→ **What is needed**
Transcribe all of the records, leaving out any pictures.

--- START ---

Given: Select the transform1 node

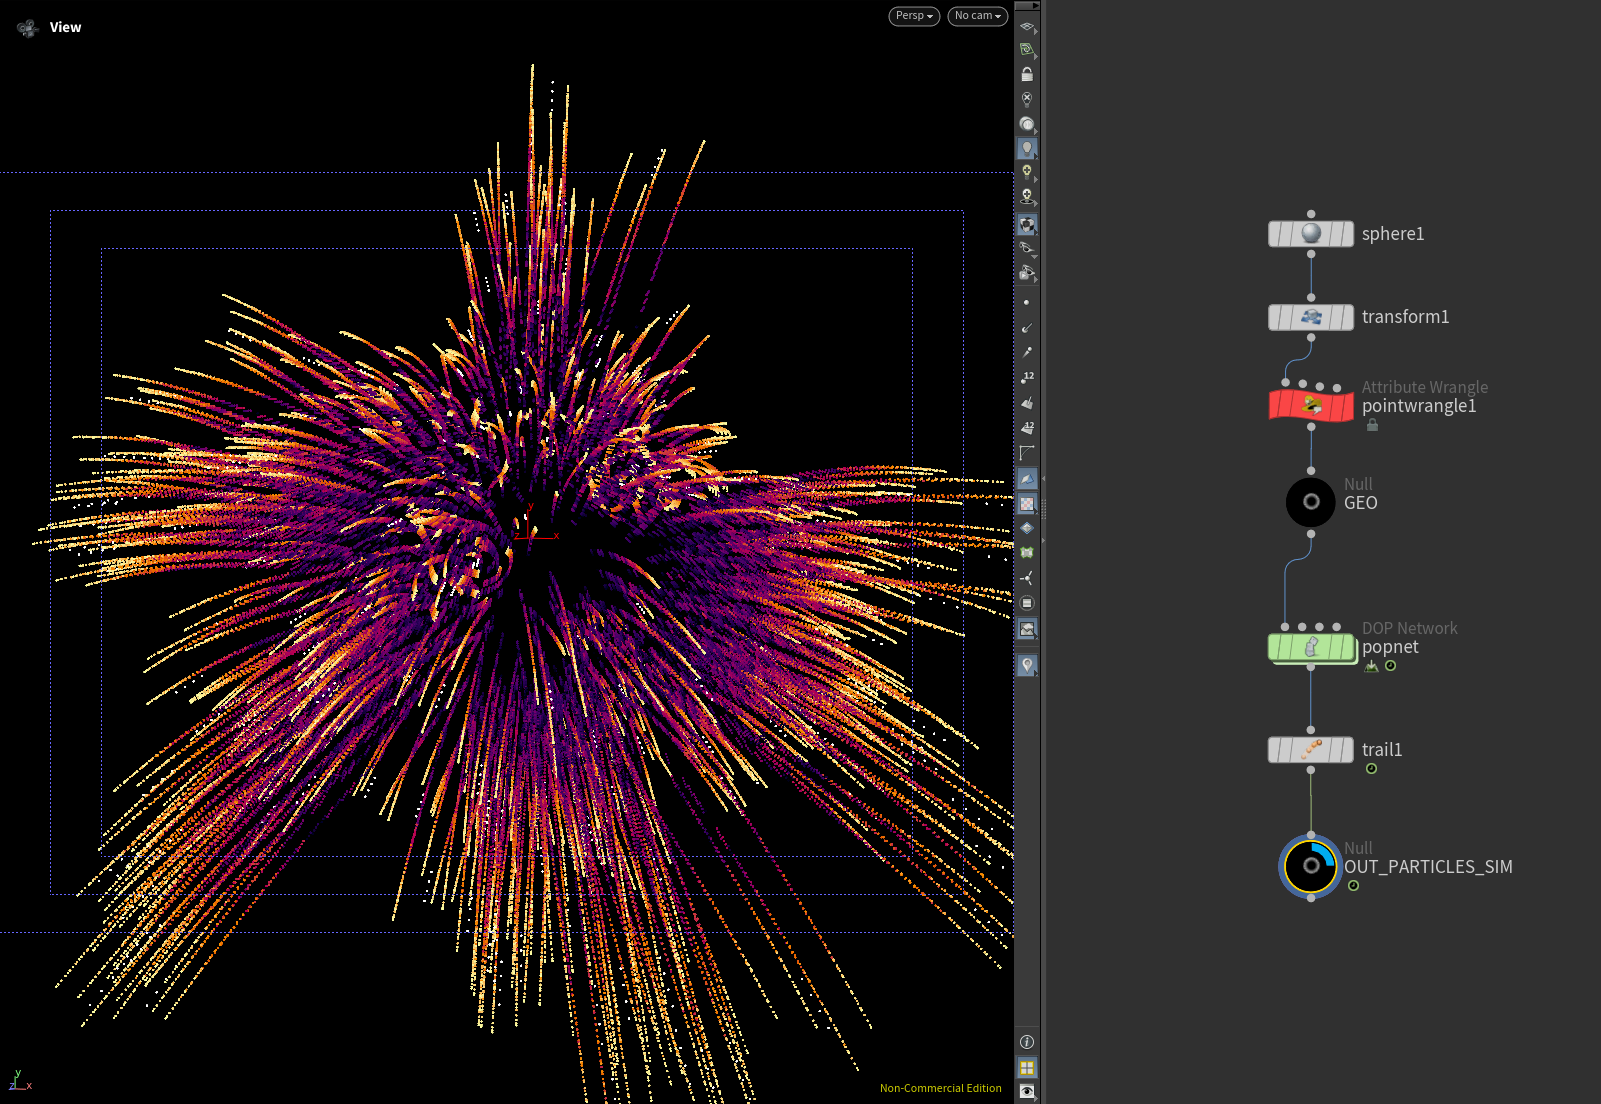Looking at the screenshot, I should tap(1310, 317).
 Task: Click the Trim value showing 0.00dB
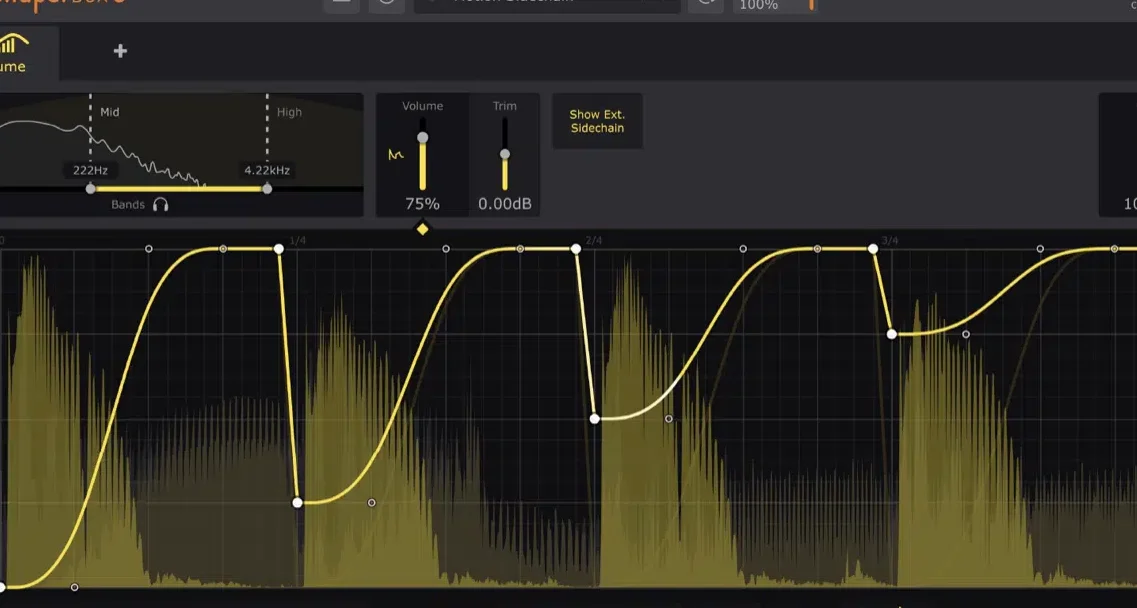click(x=505, y=202)
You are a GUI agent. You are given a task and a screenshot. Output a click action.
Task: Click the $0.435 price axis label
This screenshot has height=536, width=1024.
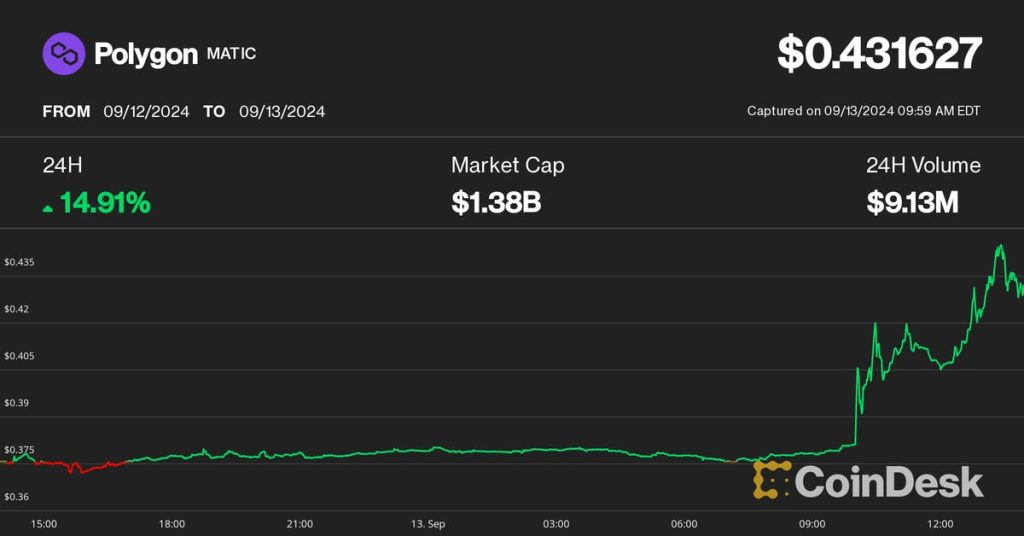(x=19, y=262)
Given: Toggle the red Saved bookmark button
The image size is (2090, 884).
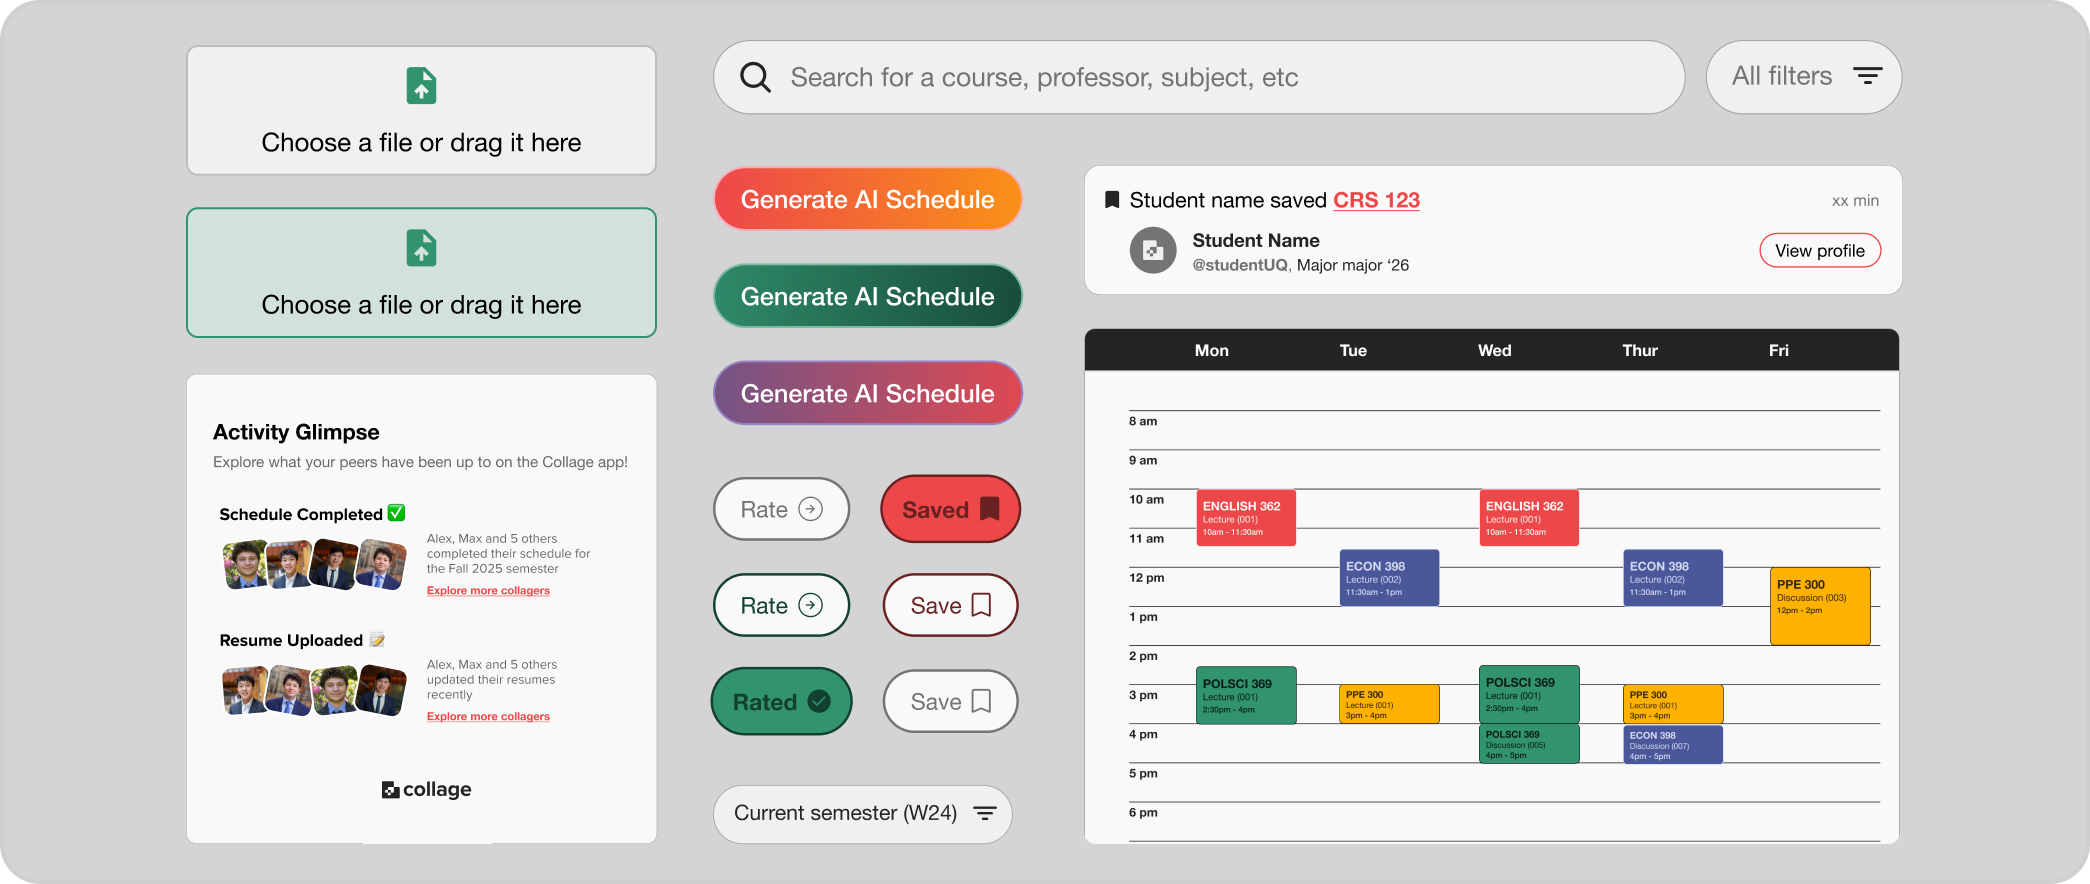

--- END ---

→ **Solution to this exercise**
Given: Select the transform1 node

Looking at the screenshot, I should tap(1310, 317).
 Task: Click the Trim value showing 0.00dB
click(x=505, y=202)
You are a GUI agent. You are given a task and a screenshot. Output a click action.
Task: Click the $0.435 price axis label
This screenshot has height=536, width=1024.
(x=19, y=262)
Given: Toggle the red Saved bookmark button
The image size is (2090, 884).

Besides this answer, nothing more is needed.